GOAL OF THE EXERCISE ▸ Copy out the material word for word, starting with the line that contains "Given: Select the green 'enabled' status word" and going on through the last line of the material.

········

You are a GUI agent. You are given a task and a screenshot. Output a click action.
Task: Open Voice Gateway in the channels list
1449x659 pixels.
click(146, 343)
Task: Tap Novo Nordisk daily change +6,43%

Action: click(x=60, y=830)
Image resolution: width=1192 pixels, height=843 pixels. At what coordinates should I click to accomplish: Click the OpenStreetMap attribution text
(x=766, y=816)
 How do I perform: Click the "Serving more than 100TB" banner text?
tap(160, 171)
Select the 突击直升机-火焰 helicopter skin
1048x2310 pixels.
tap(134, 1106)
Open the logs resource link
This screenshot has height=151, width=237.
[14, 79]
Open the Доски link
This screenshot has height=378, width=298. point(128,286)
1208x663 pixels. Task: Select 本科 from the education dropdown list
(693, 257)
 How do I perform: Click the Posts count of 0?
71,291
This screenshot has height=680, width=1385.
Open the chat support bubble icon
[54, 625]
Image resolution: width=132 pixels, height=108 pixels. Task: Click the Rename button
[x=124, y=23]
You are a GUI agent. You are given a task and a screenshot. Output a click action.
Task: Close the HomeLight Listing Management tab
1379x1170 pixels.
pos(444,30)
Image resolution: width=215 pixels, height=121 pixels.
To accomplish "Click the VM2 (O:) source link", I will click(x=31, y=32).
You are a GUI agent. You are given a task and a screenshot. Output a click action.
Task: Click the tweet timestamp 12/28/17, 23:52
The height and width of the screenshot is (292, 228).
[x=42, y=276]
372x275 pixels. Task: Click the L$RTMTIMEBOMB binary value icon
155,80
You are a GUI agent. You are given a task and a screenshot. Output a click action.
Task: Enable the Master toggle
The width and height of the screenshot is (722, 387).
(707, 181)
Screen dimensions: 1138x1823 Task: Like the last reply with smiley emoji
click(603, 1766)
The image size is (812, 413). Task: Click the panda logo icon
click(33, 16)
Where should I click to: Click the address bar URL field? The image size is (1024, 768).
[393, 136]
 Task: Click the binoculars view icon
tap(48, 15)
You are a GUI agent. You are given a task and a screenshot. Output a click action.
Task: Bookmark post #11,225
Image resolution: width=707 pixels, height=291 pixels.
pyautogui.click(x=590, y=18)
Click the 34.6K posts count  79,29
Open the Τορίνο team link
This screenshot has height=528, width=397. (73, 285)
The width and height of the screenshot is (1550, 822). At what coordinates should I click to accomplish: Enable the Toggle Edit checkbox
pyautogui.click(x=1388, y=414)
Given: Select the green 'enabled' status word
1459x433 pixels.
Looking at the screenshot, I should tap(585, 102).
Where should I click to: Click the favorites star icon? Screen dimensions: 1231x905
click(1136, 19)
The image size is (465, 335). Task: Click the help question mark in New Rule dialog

········

OUTPUT ▸
Given: Select the green 'enabled' status word
1459x433 pixels.
Looking at the screenshot, I should tap(585, 102).
Where should I click to: Click the favorites star icon? Screen dimensions: 1231x905
click(1136, 19)
The image size is (465, 335). Task: Click the help question mark in New Rule dialog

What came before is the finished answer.